The closing of schools affects children directly. As a result, they will likely have many questions about what the virus is, why schools are closed, and why they have limited access to friends and family. When speaking with children it is important to do the following:
• Reassure children that you are doing everything that you can to keep them safe.
• Children will respond to what you say and how you say it, so do your best to stay calm and remain reassuring.
• Make sure that children know that they can come to you when they have questions. Make time to speak with them, and have that time be as uninterrupted as possible.
• Be honest with them. When accurate information isn’t available, children often think of the worst-case scenario. Don’t ignore their concerns, but explain that some people have COVID-19. Let them know that schools are closed to slow the spread of the virus across the state, not necessarily because there are cases in their school.
• Avoid language that may lead to blame or stigma. Remind them that the virus can make anyone sick regardless of their race or age.
• Pay attention to what children hear on the television or radio, and see online. Make sure to vary what they are seeing and hearing, and encourage them to practice a digitally healthy lifestyle. Too much information focused on COVID-19 can cause children to experience anxiety or panic.

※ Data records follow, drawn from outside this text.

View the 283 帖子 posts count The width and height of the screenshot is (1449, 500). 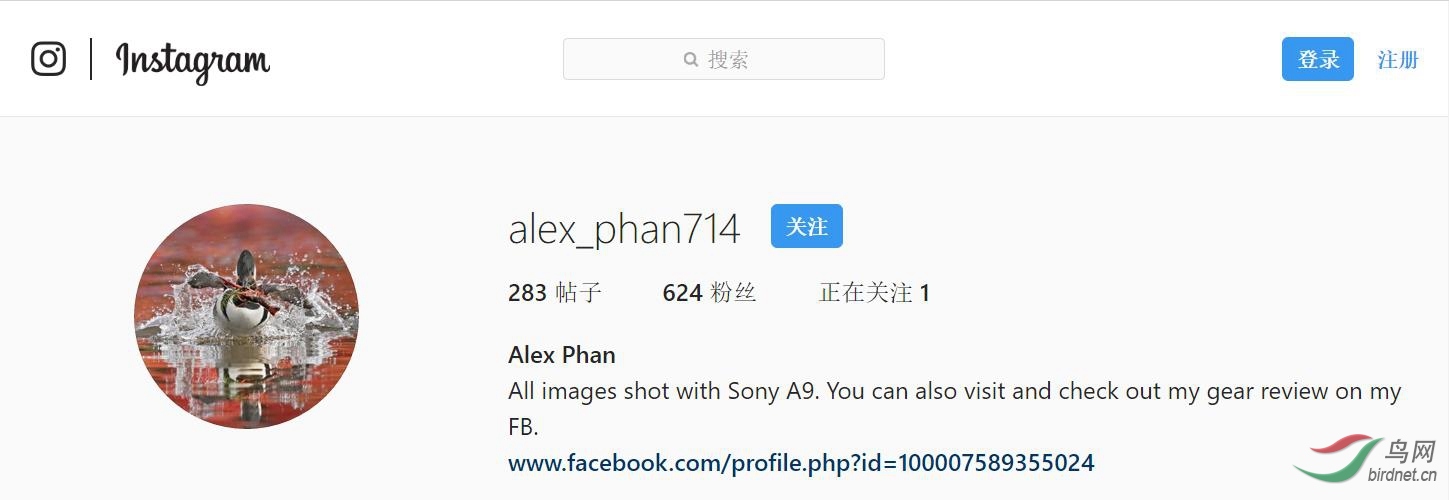(555, 293)
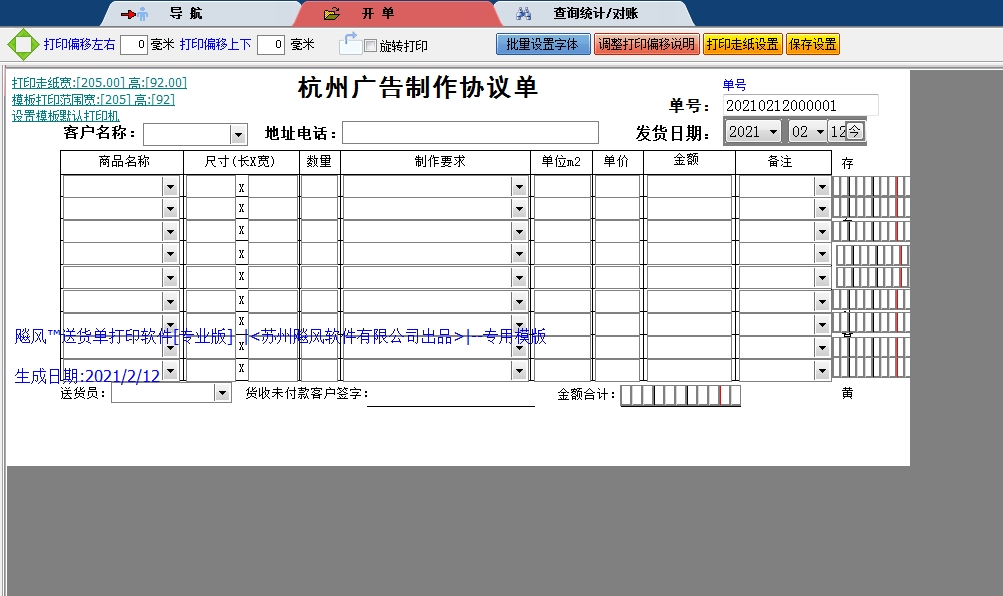Open first row 备注 dropdown arrow
Viewport: 1003px width, 596px height.
click(822, 187)
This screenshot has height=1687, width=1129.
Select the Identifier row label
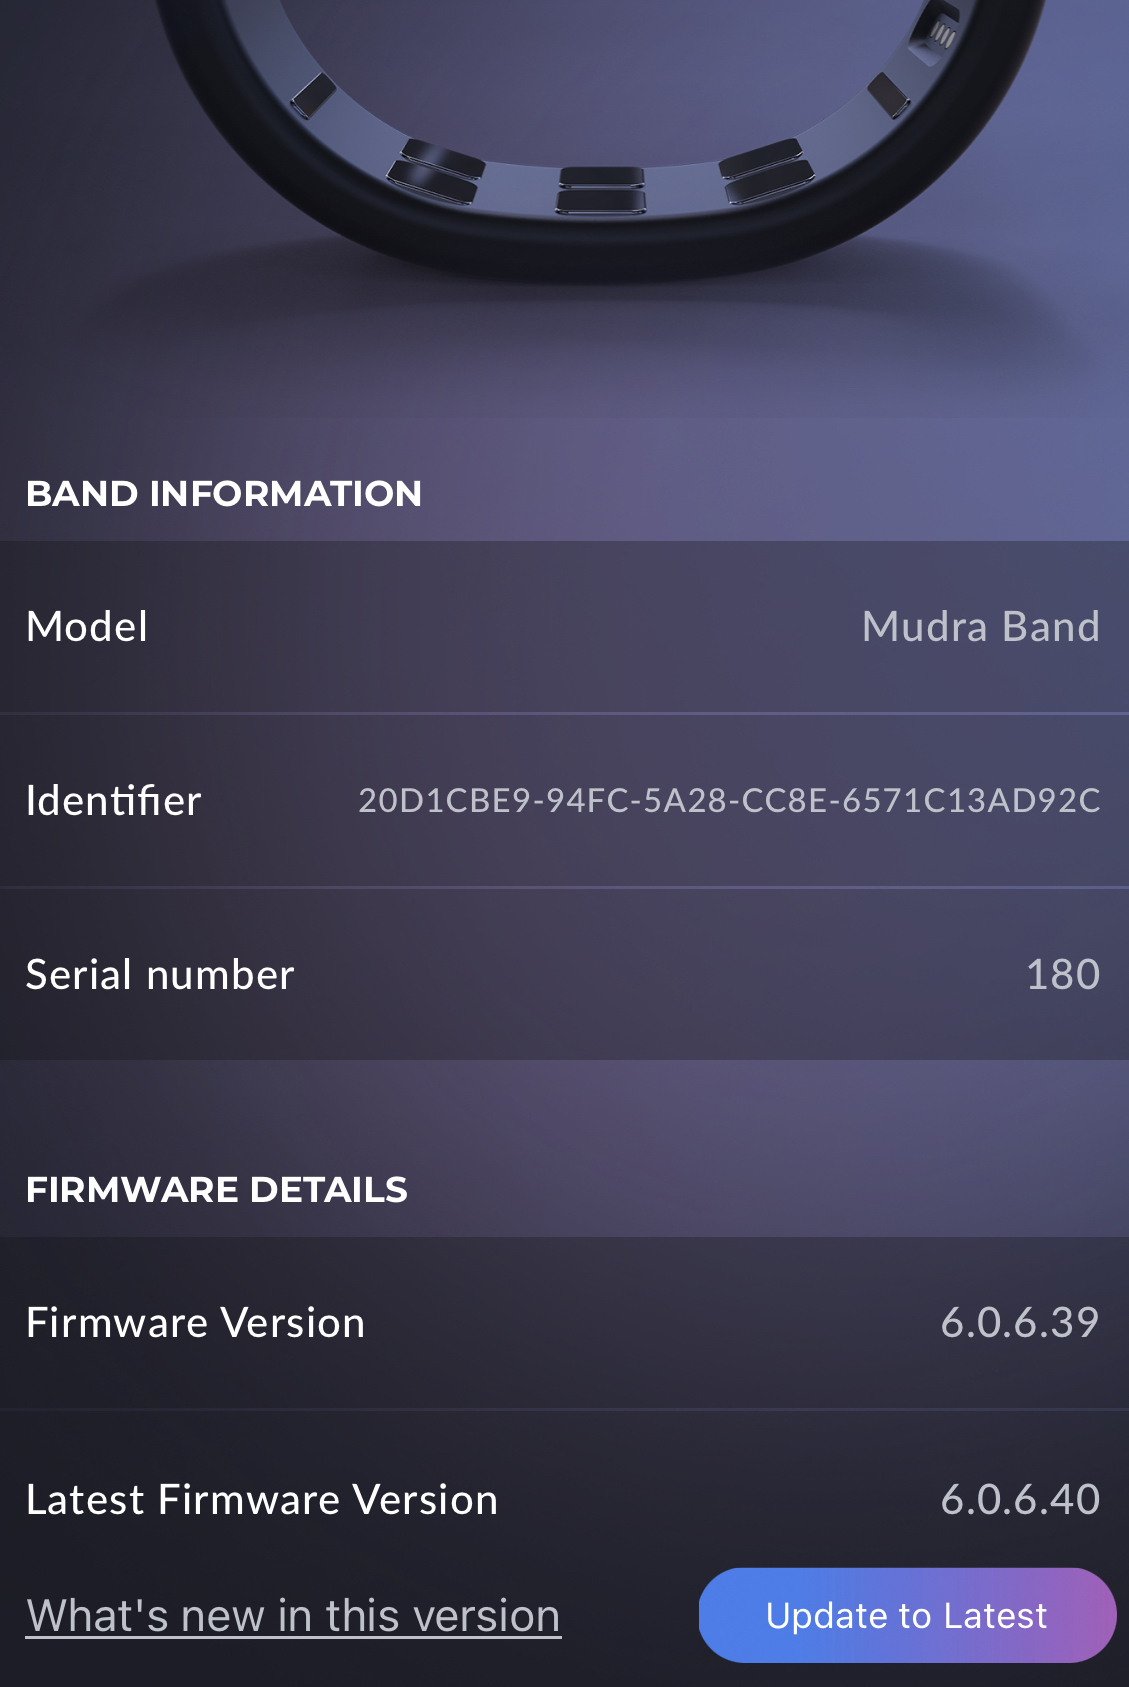pos(114,801)
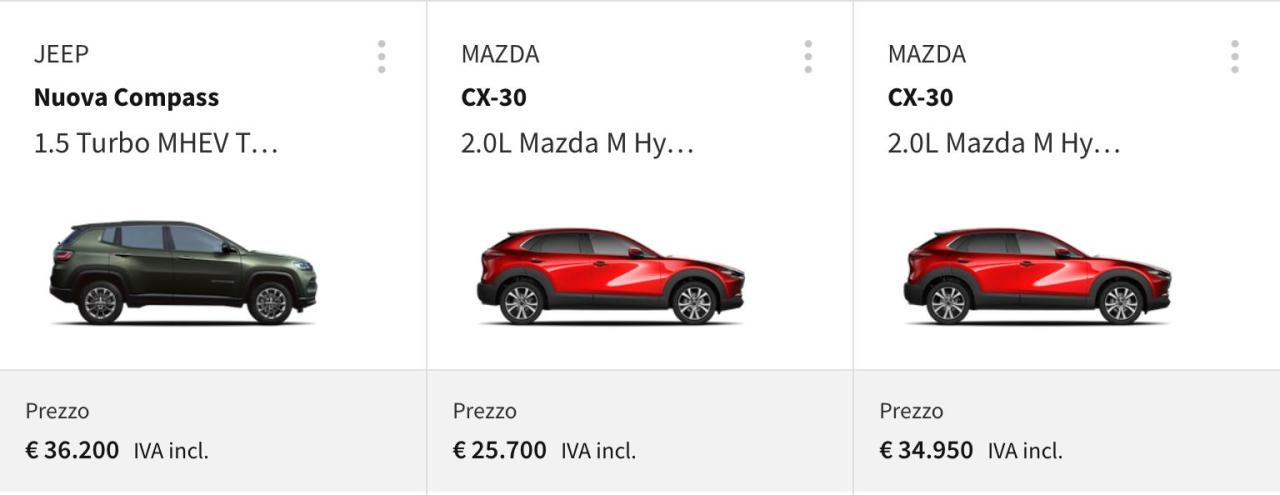Click MAZDA brand label on €25.700 card
This screenshot has width=1280, height=495.
pyautogui.click(x=500, y=54)
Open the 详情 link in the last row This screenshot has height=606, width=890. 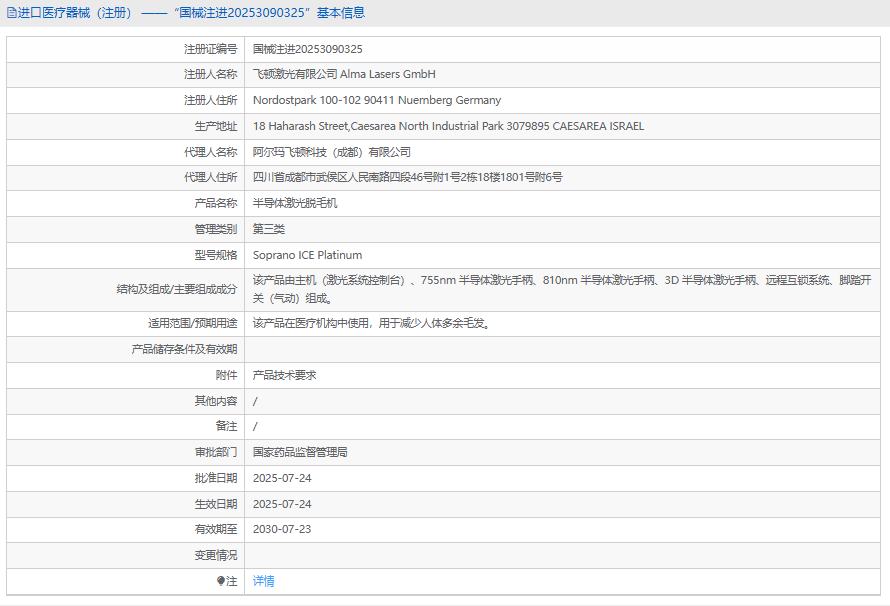263,581
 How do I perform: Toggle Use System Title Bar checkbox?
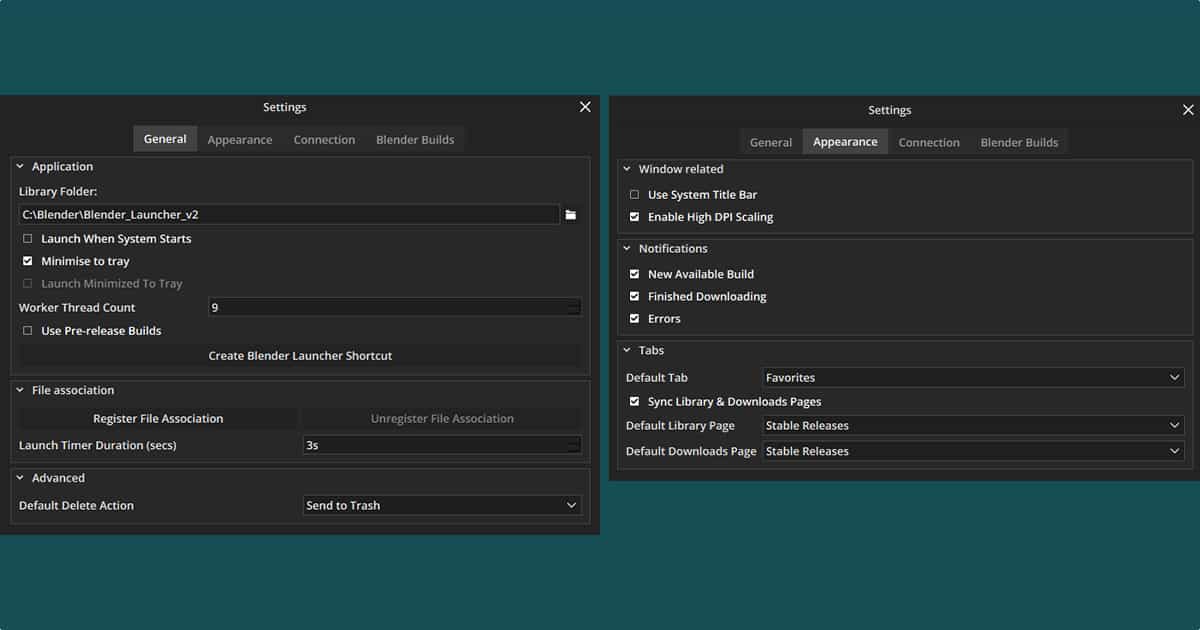635,195
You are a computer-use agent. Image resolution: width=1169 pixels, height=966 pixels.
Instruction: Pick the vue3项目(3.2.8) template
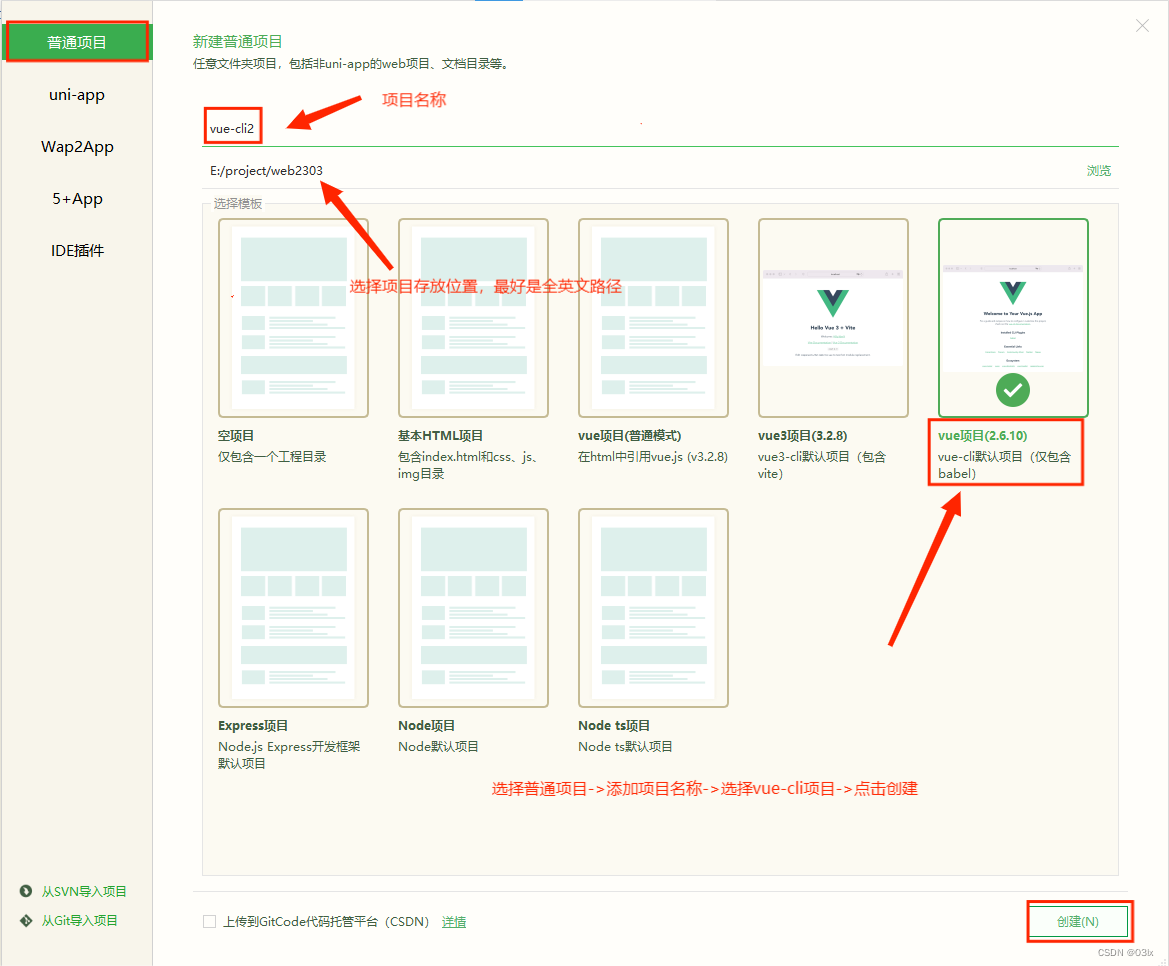[x=833, y=317]
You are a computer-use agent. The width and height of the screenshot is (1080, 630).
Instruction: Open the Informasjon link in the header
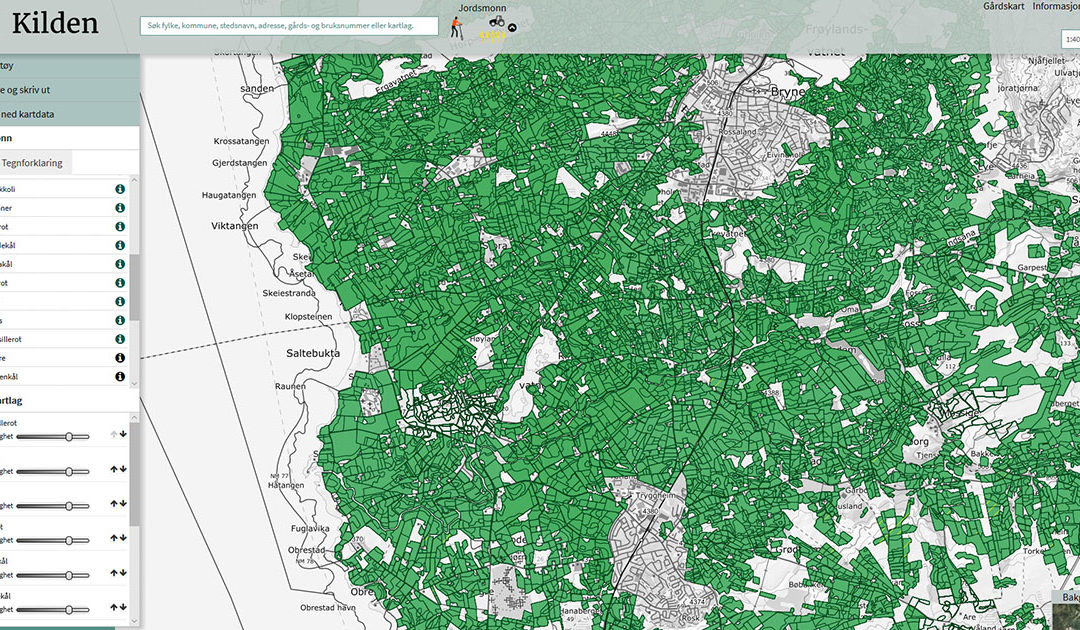[x=1055, y=6]
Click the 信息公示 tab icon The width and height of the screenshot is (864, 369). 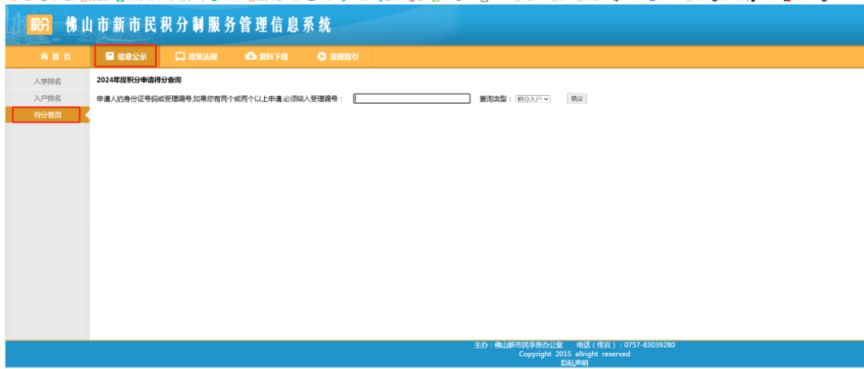click(x=110, y=56)
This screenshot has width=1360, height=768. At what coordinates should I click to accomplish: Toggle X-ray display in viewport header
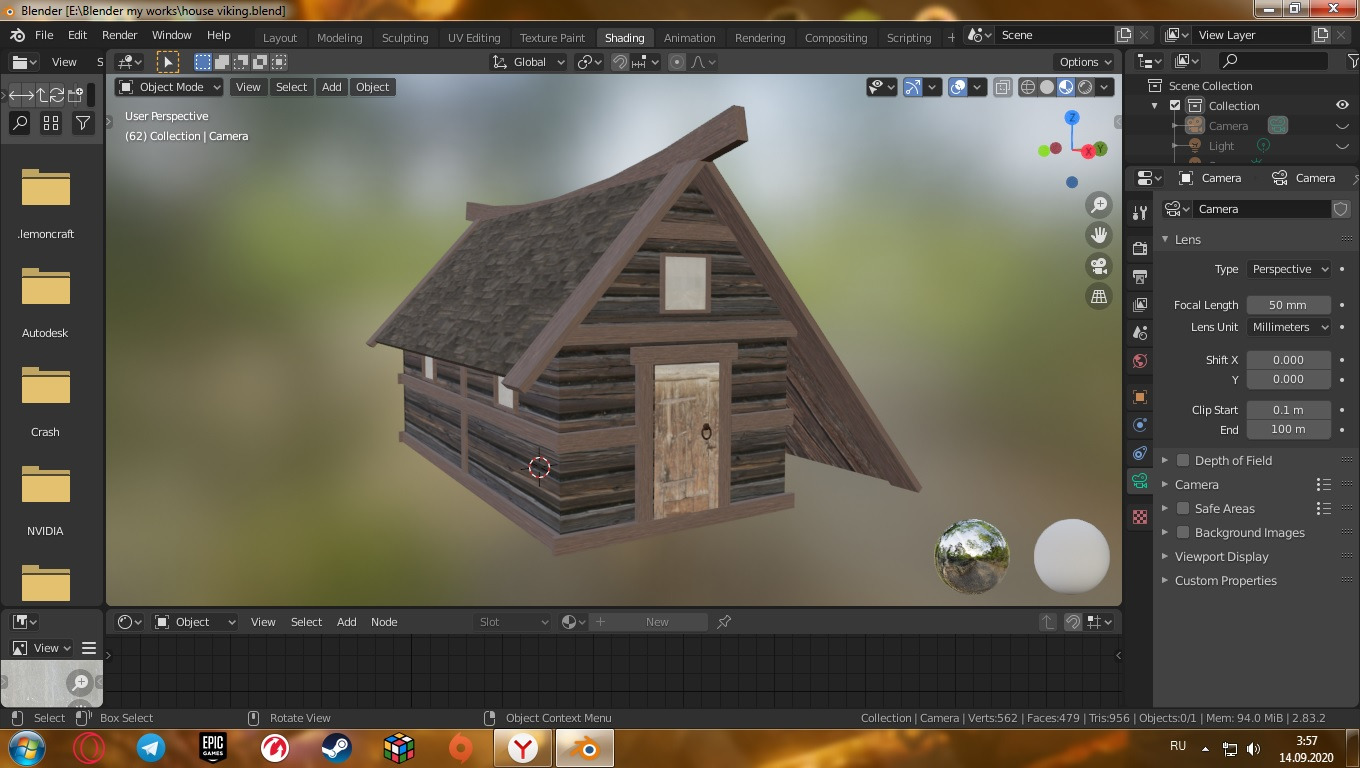(1003, 87)
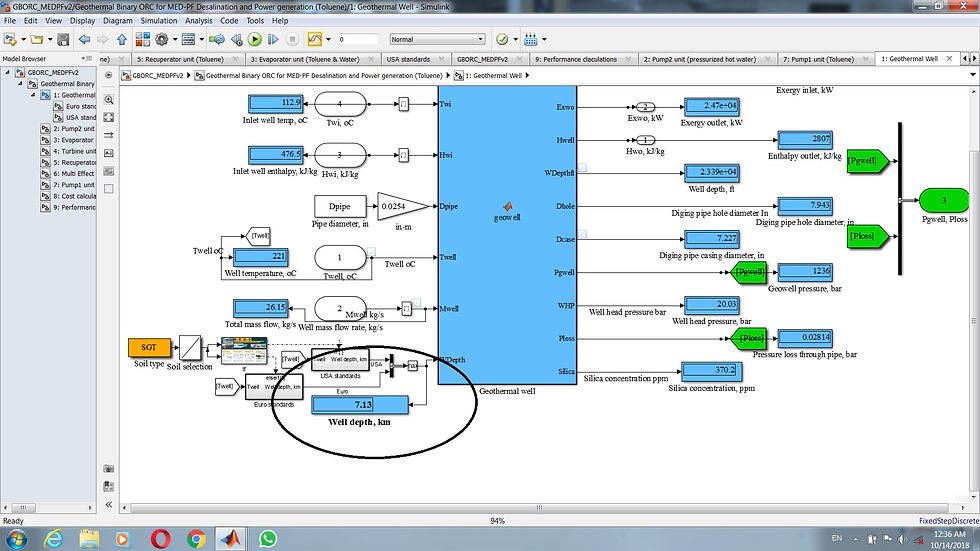Click the simulation stop time field
Image resolution: width=980 pixels, height=551 pixels.
[x=358, y=39]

• Teach children everyday actions to stop the spread of germs, like how to wash their hands and appropriate social distancing behavior. • Provide information that is honest, accurate and age appropriate. Make sure that you have conversations about things other than the Coronavirus.
• Keep a consistent schedule. Regular meals, bedtimes and activities can help children to feel safe and secure.
• Explore online learning opportunities. Some schools will be offering classes online, and some vendors like Audible are offering audio recordings of select children’s books for free during the outbreak. Check your school district for more information.
• Keep yourself and your family safe by staying home when you’re sick, covering your coughs and sneezes with a tissue, washing your hands often with soap and Mental Health and Social Supports 2 water and cleaning frequently touched surfaces and objects. Let children know that they play a very important role in preventing the spread of COVID-19.
• Keep yourself informed. Your child’s school district should be providing regular communication with families. This includes calls, emails, text messages and other methods that they already use to communicate. If you’re not hearing from your district during a closure, get in touch with your school principal or district superintendent. Stay informed with COVID-19 updates from the Department of Health, the World Health Organization, the U.S. Centers for Disease Control and your local health department.
• Have fun! Do things that make your family feel better in times of stress, such as watching movies, reading or playing games. Keep Explanations Age Appropriate
• Early elementary school children need brief, simple information that should balance COVID-19 facts with appropriate reassurances that their schools and homes are safe and that adults are there to help keep them healthy and to take care of them if they do get sick. Give simple examples of the steps people take every day to stop germs and stay healthy, such as washing hands. Use language such as “adults are working hard to keep you safe.”
• Upper elementary and early middle school children may be more vocal in asking questions about whether they truly are safe and what will happen if COVID-19 comes to their school or community. They may need assistance separating reality from rumor and fantasy. Discuss efforts of school and community leaders to prevent germs from spreading.
• Upper middle school and high school students are able to discuss the issue in a more in-depth (adult-like) fashion and can be referred directly to appropriate sources of COVID-19 facts such as state and local health authorities. Provide honest, accurate and factual information about the current status of COVID-19. Having such knowledge can help them feel a sense of control.
• High school seniors are uniquely affected by school closures. They may experience fear and anxiety about unfinished classes and assignments, unmet college admission requirements and paying tuition. These concerns may feel overwhelming and cause strong emotions in students and their families. Many seniors and their families feel they have “lost” some of the best parts of their senior year, and many end-of-year senior traditions and rites of passage remain in question. Mental Health and Social Supports 3 What to Emphasize When Talking to Children
• Adults at home and school are taking care of your health and safety. If you have concerns, please talk to an adult you trust.
• Not everyone will get the coronavirus (COVID-19) disease. School and health officials are being especially careful to make sure as few people as possible get sick. • It is important that all students treat each other with respect and not jump to conclusions about who may or may not have COVID-19.
• Kids play an important role in keeping the Coronavirus from spreading.
• There are things you can do to stay health and avoid spreading the disease:
- Avoid close contact with people who are sick.
* Stay home when you are sick.
* Cover your cough or sneeze into your elbow or a tissue, then throw the tissue in the trash.
* Avoid touching your eyes, nose and mouth.
* Wash hands often with soap and water (20 seconds).
* If you don’t have soap, use hand sanitizer (60–95% alcohol based).
* Clean and disinfect frequently touched objects and surfaces using a regular household cleaning spray or wipe.
* Practice safe social distancing by remaining 6 feet apart from others and gathering in groups of less than 10 people.